Esa naturalidad se respira en toda la peripecia del protagonista y narrador de Montevideo, atrapado en lo que el autor denomina la «ambigüedad» del mundo, acelerada en los últimos tiempos. «Antes sabíamos qué era Francia, qué era Inglaterra… Después todo se ha ido complicando. Recuerdo que mi padre, ya con 90 años, decía: ‘Hay demasiada gente’. No es que quisiera eliminar a nadie, sino que ponía la televisión y veía a tanta gente hablando al mismo tiempo…».
El narrador de la novela se salva creando «circuitos mentales» que restauran la conexión perdida. Lo consigue viajando a Montevideo para alojarse en la misma habitación de hotel de un relato de Julio Cortázar sobre una misteriosa puerta condenada, bibliofilia que desencadena una surrealista peripecia por diferentes ciudades y libros que terminan revelándole unas «habitaciones contiguas conectadas que permiten a cada una de las ciudades continuar la anterior» e, incluso, en el momento culminante, «que todas se solapen en el mismo punto de vista» de una escena magistral, de magnífica densidad formal.

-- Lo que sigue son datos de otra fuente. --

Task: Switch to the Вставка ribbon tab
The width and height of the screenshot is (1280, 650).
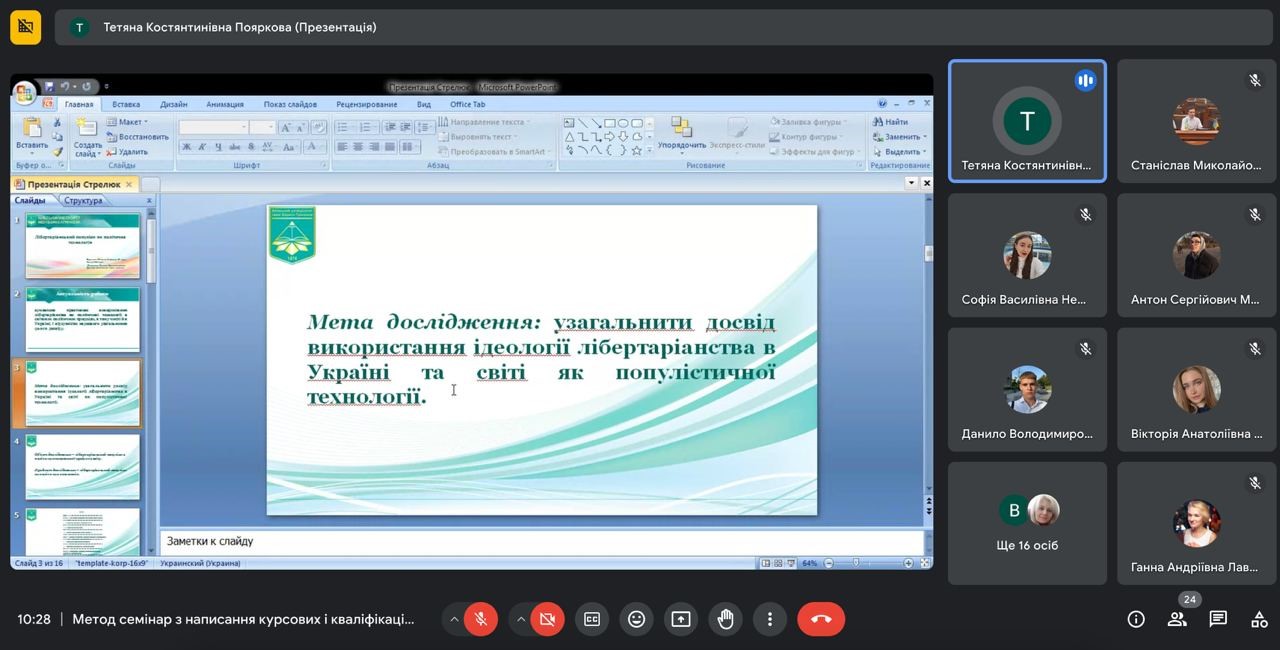Action: coord(126,104)
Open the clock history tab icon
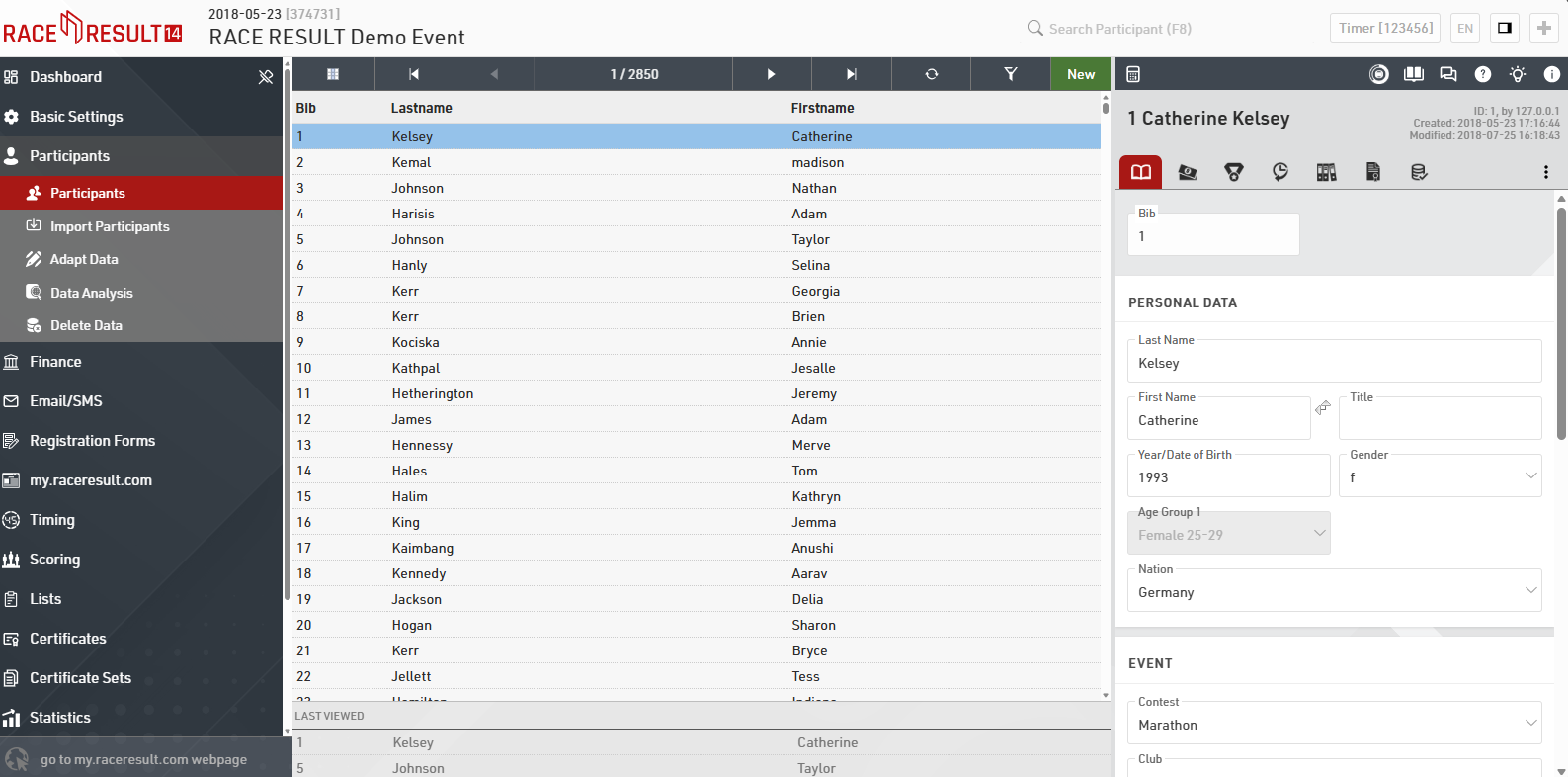This screenshot has height=777, width=1568. [x=1280, y=172]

¿La literatura como salvación? «Sería fantástico que los jóvenes descubrieran que con la literatura pueden crear un mundo paralelo, propio, con el que desarrollar una personalidad concreta a través de lo que van escribiendo. Porque el joven quiere independizarse, y esta es una forma muy inteligente de hacerlo. Poco a poco, eso sí, porque no se crea de un día para otro, pero termina proporcionando pertenencia, por ejemplo, cuando hoy tanta gente que sufre por no pertenecer a nada acaba perteneciendo a cualquier tontería».
Pero cuando el riesgo culteranista más acecha, aparece la naturalidad de un Vila-Matas consciente de las limitaciones de las torres de marfil. «Antes hay que conseguir que la gente tenga acceso a una habitación propia literalmente. Recuerdo que en México me llevaron a visitar un colegio de un poblado indígena casi analfabeto. Empecé a hablarles a los alumnos de esto de la habitación propia hasta que una niña intervino para preguntarme qué había que hacer para conseguirla… y me di cuenta de que probablemente viviera en una casa muy pequeña con una familia muy numerosa. Virginia Woolf no tenía ese problema».

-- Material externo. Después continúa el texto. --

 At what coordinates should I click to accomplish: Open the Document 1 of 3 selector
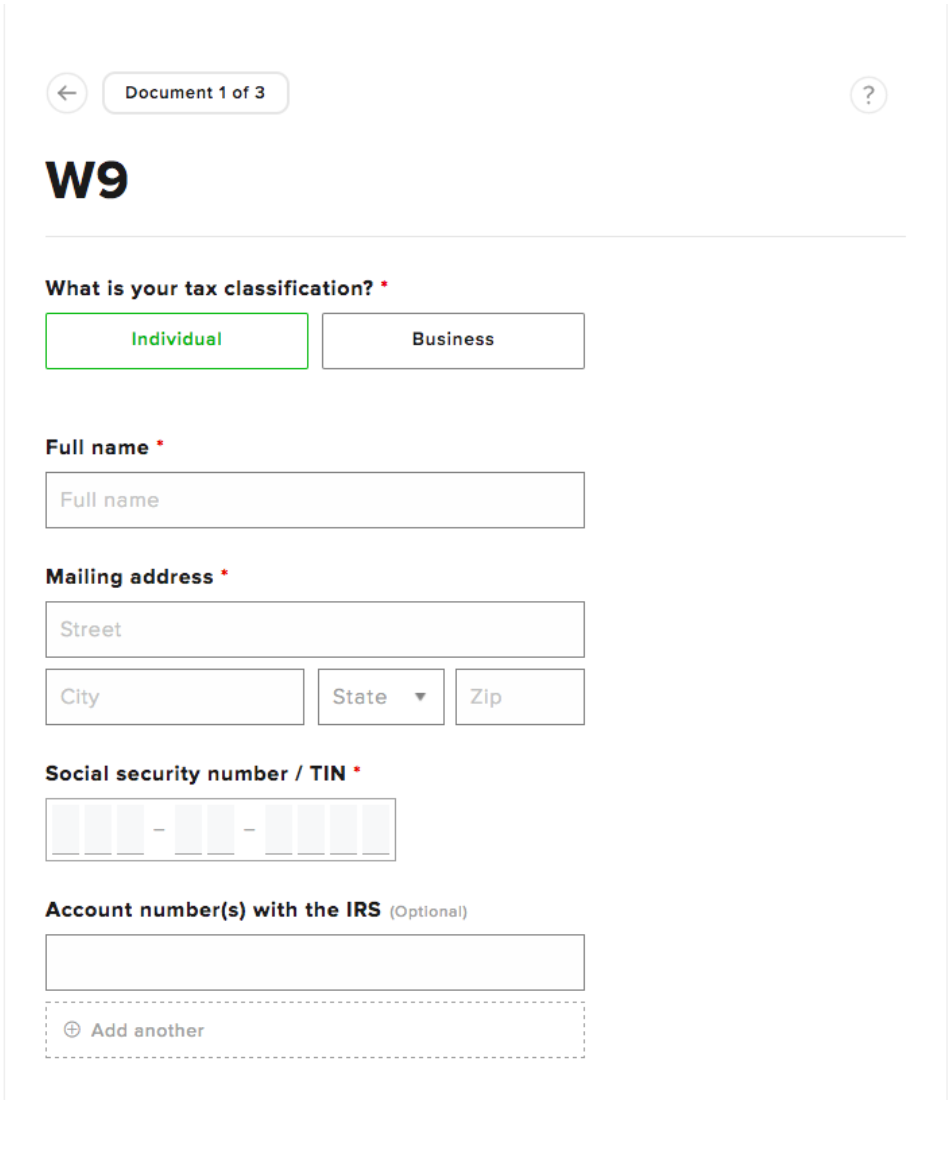[x=195, y=93]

Una actitud parecida desarrolla el protagonista de su novela, que intenta escribir «una biografía del estilo», pero «descubre que no puede abarcar tanto y se dedica a narrar lo que le ha pasado en los tres años de silencio, sin darse cuenta de que con ello logra contar la historia de una transformación de su estilo y elevarse». Entonces llega la madre que, como tal, le revela el sentido del universo. Nada menos.